*** Opening Provided records ***
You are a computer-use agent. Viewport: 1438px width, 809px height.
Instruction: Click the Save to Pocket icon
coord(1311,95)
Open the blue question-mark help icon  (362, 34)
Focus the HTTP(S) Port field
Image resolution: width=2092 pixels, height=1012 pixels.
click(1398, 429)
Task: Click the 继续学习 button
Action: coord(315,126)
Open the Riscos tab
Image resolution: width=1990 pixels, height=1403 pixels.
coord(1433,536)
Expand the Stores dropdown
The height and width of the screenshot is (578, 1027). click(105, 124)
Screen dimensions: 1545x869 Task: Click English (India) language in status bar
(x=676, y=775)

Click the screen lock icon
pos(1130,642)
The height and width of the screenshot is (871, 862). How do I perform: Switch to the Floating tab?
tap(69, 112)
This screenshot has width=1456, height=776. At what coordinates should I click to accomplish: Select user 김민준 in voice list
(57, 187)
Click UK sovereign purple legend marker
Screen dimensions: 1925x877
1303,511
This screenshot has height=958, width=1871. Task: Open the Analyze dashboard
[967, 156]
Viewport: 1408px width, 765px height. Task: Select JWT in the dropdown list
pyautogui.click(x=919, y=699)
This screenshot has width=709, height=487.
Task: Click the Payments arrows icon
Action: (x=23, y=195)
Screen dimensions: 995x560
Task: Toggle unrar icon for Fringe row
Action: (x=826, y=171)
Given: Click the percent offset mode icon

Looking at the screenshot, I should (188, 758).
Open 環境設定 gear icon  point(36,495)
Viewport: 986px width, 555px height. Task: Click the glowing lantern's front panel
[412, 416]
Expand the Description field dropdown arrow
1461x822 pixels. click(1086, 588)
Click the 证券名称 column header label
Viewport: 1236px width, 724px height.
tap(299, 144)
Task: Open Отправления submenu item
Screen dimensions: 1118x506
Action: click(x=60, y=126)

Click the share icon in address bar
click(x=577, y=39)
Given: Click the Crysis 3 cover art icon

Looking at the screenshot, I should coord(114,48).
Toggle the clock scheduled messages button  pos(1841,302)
*** Closing Provided records ***
• _Task details_: Beginning at the line containing "Viewport: 986px width, 555px", output exactly each line up to and including the last line of the material above.

• _Response box_:
Viewport: 986px width, 555px height. Task: Click the glowing lantern's front panel
[412, 416]
Expand the Description field dropdown arrow
1461x822 pixels. click(1086, 588)
Click the 证券名称 column header label
Viewport: 1236px width, 724px height.
tap(299, 144)
Task: Open Отправления submenu item
Screen dimensions: 1118x506
Action: click(x=60, y=126)

Click the share icon in address bar
click(x=577, y=39)
Given: Click the Crysis 3 cover art icon

Looking at the screenshot, I should coord(114,48).
Toggle the clock scheduled messages button  pos(1841,302)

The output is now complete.